An elevator’s useful life is 20 to 25 years. Typically, the first step in the updating process is to hire an elevator consultant to evaluate its condition, write the plans and specifications, analyze bids and manage the project.
In a six-story building, a standard elevator modernization (frequently involving replacement of the cab rather than remodeling it) costs about $100,000, including consultant fees, said Joseph Caracappa, an elevator consultant who is the vice president of the Sierra Consulting Group in Manhasset, L.I.
A project in a 6- to 12-story building generally costs around $125,000, while anything taller will require roughly $150,000 to $175,000.

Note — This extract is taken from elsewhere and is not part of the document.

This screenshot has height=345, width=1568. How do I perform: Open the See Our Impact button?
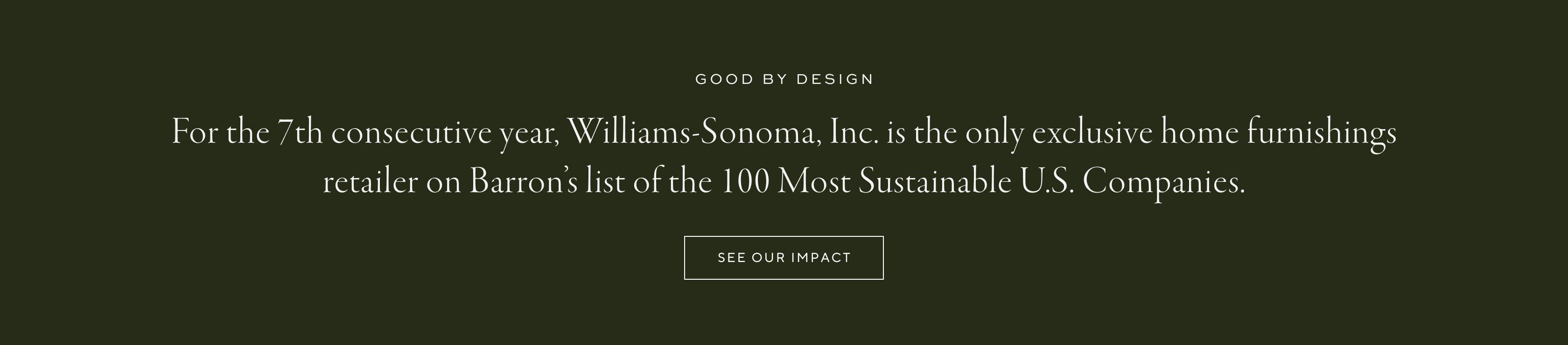784,258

Mr. Caracappa, who consulted on my building’s project, said that these figures assume that some components won’t need changing. Our 89-year-old drum-hoisted elevator, being well past its sell-by date, needed everything, which is why our job cost substantially more. Also, we spent about $20,000 on the interior finishes, on the higher side of a range from $7,500 to $30,000.
Many buildings prefer summer work, when residents are often away at least part of the time. The typical lead time is six months from the hiring of a consultant to the day the job begins.

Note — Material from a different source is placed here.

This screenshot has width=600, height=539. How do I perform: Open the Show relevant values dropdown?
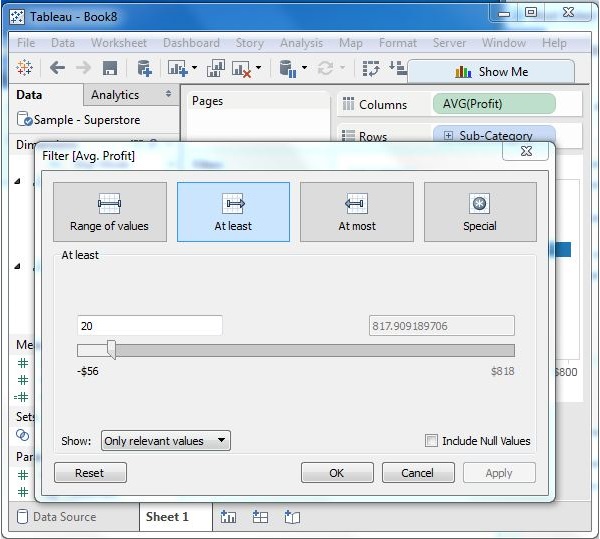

Projects take from 8 to 12 weeks, Mr. Caracappa said, depending on the height of the building, the components being retained, and the desired aesthetics.
Buildings with a single elevator — “the worst-case scenario,” Mr. Caracappa said — often insist that the contractor pay a penalty of $500 to $1,000 for every day behind schedule. But buildings may also give a bonus for early completion. Overtime can get the job done faster. (We paid $4,000 to $5,000 for every week trimmed.)
Owners and boards have no obligation to find alternate housing for inconvenienced or disabled residents, said Steven R. Wagner, a real estate lawyer at Wagner Davis in Manhattan. But they must make “reasonable accommodations.”
“Part of the consideration of whether something is reasonable is the cost,” Mr. Wagner said. “Others include the duration of the work, the options available to the residents and landlord, and the effect the accommodation may have on other residents.”
Speaking from personal experience, I strongly advise single-elevator buildings not to economize on porter service. Arrange for daily coverage from early morning to late evening, with deference paid to the needs of residents of higher floors, the physically challenged and those with young children.